Failure to converge physical and IT security could result in further data breaches.
Stuart Okin, managing director of Comsec Consulting, claimed that there is a tendency in IT security to ‘lose interest' in physical security and think that it is not part of the responsibility.
Okin said: “In our world we have to move in the direction where we are going to have to embrace our colleagues and do convergence, and if not, all information security breaches will rise. We are so focussed on making sure the applications are secure and the firewall and anti-virus are up-to-date, yet 70 per cent of crime comes from internal, the losses are much smaller and more constant.
“If you want to get information losses down you have got to converge and from an IT systems perspective we need to converge. You want to monitor the behaviour of employees and raise a flag when someone searches common names every evening, or works strange hours or if their behaviour is odd.
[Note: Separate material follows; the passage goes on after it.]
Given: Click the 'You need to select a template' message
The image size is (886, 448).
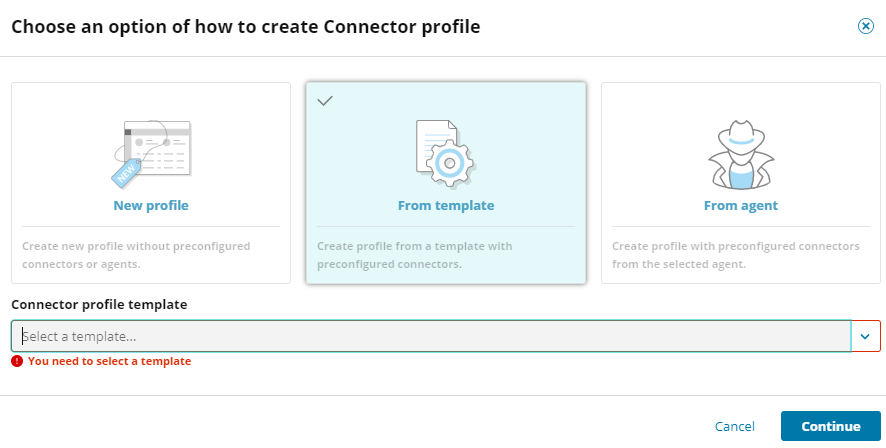Looking at the screenshot, I should point(109,361).
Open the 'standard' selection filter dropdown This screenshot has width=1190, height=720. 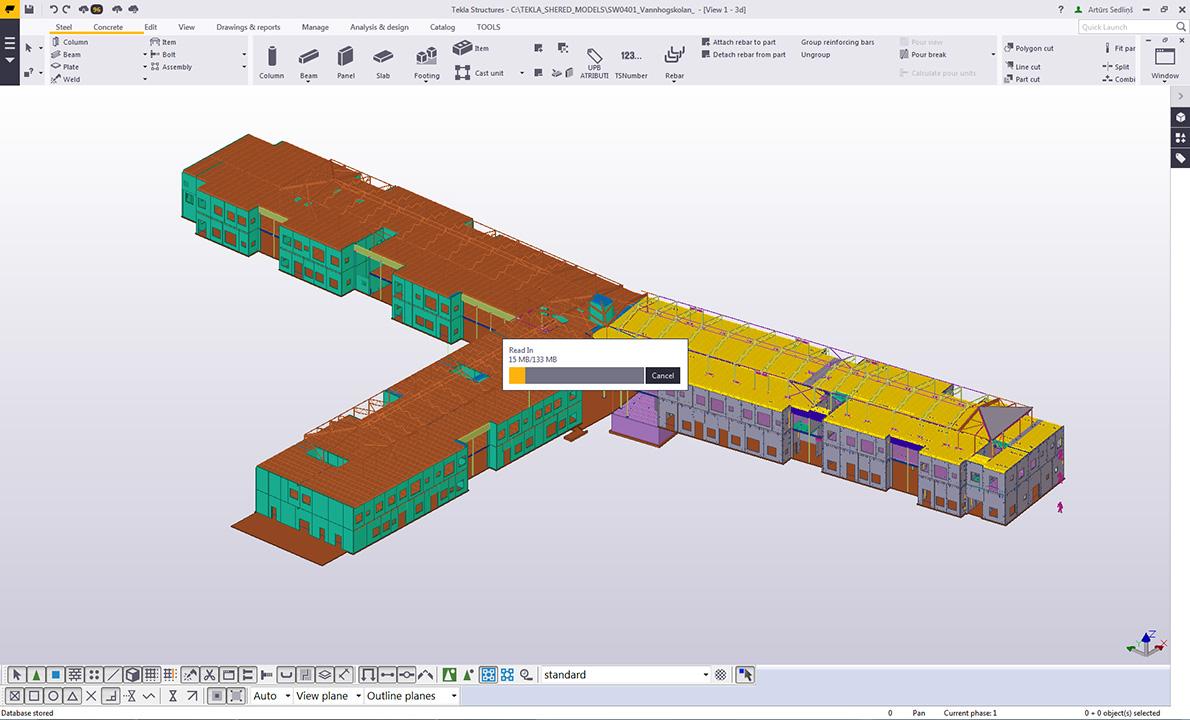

Get a physical view of the individual and look at whether they have been looking at records of the deceased, and say ‘this guy needs to be investigated'.”
He further claimed that the Enterprise Fraud Management System will help real-time convergence, but UK companies ‘are not bothered', while other countries are stepping up.
Okin said: “Where it is deployed we have seen a reduction in insider crime by 25 per cent, but it also reduces data loss as the trend pushes compliance. So why has the UK not done it? We are not set up to do it, if we are not careful the UK will fall behind the curtain or worse, will experience more data losses.
“This is rolling out in Israel with amazing results; we have talked to CISOs in the UK and hit a brick wall. We need to work together and we now have solutions in place so it becomes a lot easier.”